Born in Boston and raised in Winthrop, Mass., Janelle started her career as a social worker for the Commonwealth. When speaking about her time as a social worker, Janelle said, “I had such a strong urge to move [the system] and to change it. When I was a social worker, young people saw me as part of the problem, even though I was trying to be part of the change and part of the help.” In her work, Janelle wanted to not only build relationships, but build up young people. “So, I decided to leave the child welfare system and become a teacher. Through that, I was able to really start building the relationships with the young people. I was able to encourage them the way I wanted to when I was a social worker, but it was falling on deaf ears, because, again, they looked at me as part of the problem.”
As a result of her time as a teacher, Janelle was able to listen to these children differently.

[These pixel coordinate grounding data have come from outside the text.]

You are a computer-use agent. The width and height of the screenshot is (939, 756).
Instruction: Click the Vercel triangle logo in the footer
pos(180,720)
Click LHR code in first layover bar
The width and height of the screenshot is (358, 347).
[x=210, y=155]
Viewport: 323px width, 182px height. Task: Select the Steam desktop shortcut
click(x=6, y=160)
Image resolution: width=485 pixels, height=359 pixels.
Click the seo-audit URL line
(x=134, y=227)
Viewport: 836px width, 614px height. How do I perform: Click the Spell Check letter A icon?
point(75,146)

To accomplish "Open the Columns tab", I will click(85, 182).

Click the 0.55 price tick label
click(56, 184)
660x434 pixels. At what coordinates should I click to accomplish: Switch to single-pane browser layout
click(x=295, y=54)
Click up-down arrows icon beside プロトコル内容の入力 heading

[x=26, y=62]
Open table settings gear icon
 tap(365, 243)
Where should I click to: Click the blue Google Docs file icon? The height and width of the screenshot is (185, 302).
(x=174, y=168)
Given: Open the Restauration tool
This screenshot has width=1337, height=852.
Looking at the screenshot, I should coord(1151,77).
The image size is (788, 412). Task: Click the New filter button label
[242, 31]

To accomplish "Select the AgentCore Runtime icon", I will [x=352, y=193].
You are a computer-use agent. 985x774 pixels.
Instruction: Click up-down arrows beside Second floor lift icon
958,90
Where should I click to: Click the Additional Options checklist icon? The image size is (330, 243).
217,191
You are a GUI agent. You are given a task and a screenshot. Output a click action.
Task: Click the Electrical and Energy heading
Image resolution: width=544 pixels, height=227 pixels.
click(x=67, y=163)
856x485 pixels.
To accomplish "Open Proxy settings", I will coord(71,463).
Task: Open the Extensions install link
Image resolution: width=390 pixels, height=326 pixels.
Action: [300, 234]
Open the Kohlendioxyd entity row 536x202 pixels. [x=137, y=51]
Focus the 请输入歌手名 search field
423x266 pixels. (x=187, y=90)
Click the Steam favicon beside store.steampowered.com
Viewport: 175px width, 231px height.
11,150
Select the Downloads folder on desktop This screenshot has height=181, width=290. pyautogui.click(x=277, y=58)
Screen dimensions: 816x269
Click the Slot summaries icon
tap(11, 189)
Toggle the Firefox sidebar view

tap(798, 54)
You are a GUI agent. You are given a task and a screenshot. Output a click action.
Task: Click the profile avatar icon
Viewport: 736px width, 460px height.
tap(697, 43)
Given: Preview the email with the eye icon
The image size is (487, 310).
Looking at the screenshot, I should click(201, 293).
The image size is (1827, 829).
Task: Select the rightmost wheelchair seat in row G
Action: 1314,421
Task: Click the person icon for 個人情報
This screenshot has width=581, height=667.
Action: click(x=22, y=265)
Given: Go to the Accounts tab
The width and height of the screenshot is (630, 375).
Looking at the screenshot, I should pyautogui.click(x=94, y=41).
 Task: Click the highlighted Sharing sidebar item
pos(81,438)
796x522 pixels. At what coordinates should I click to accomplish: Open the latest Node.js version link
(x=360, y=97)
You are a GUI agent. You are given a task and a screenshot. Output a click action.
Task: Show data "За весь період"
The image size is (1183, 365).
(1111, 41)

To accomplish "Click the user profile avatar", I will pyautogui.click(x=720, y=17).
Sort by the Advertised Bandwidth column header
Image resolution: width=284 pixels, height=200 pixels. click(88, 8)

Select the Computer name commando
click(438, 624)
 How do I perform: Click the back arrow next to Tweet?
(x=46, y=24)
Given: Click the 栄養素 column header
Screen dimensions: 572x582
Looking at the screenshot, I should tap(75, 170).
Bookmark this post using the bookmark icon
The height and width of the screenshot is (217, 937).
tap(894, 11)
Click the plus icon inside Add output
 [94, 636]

She became involved in social justice, joining the Boston chapter of the NAACP’s Executive Board.
“Through that, I started the first (recorded) High School NAACP chapter, which gave young people the power to start making decisions, but also really be at the table – to be in the room. One of my mentors once said that, if you’re not at the table, you’re on the table, and a lot of these young people, especially those who are system-involved, are not at the table,” Janelle said of her work.
Janelle was then recruited by the school district to look at how they were doing transitioning system-involved youth. Her time at the school district and seeing gaps would lead to the formation of Transition HOPE. She fostered partnerships and relationships with numerous stakeholders in and around the City of Boston and was asked to join at the city level and work with the Office of Public Safety.
“Transition HOPE is a program I created for young people who are system-involved – whether through themselves, their siblings, or family members who have been incarcerated or just have a generational history of being involved with the justice system in Massachusetts. So, it’s really me creating a specific program designed to give them purpose, pathways and encouragement on their future trajectory. Really taking a look at the roadmap of where they’ve been in their life so far and where they want to go.”
Transition HOPE focuses on more than career and educational trajectories. It’s about meaningful change. The program “…partner(s) with colleges and universities who are likeminded in the social justice and equity that we are all so desperately looking to have that would educate and bring more awareness, but also give the young people context as to the history and the plight and the oppression that young people of color have faced in this country. So, it gives them more of that systemic background and vocabulary when discussing their lived experiences, because they’re very limited in [how] they’re able to speak because they haven’t been given that opportunity to really learn all of the systemic inequities – they haven’t been given the opportunity to understand the deep-rooted racism beyond what is taught during ‘Black History Month,’ they haven’t been given the opportunity at second chances around their education especially… So, HOPE encompasses all of that. It’s really about high expectations for these young people because for so long they are just looked at as whatever’s written on their profile, their paper, their record with no push in their future, at least not educationally because they are seen as youth who aren’t capable.”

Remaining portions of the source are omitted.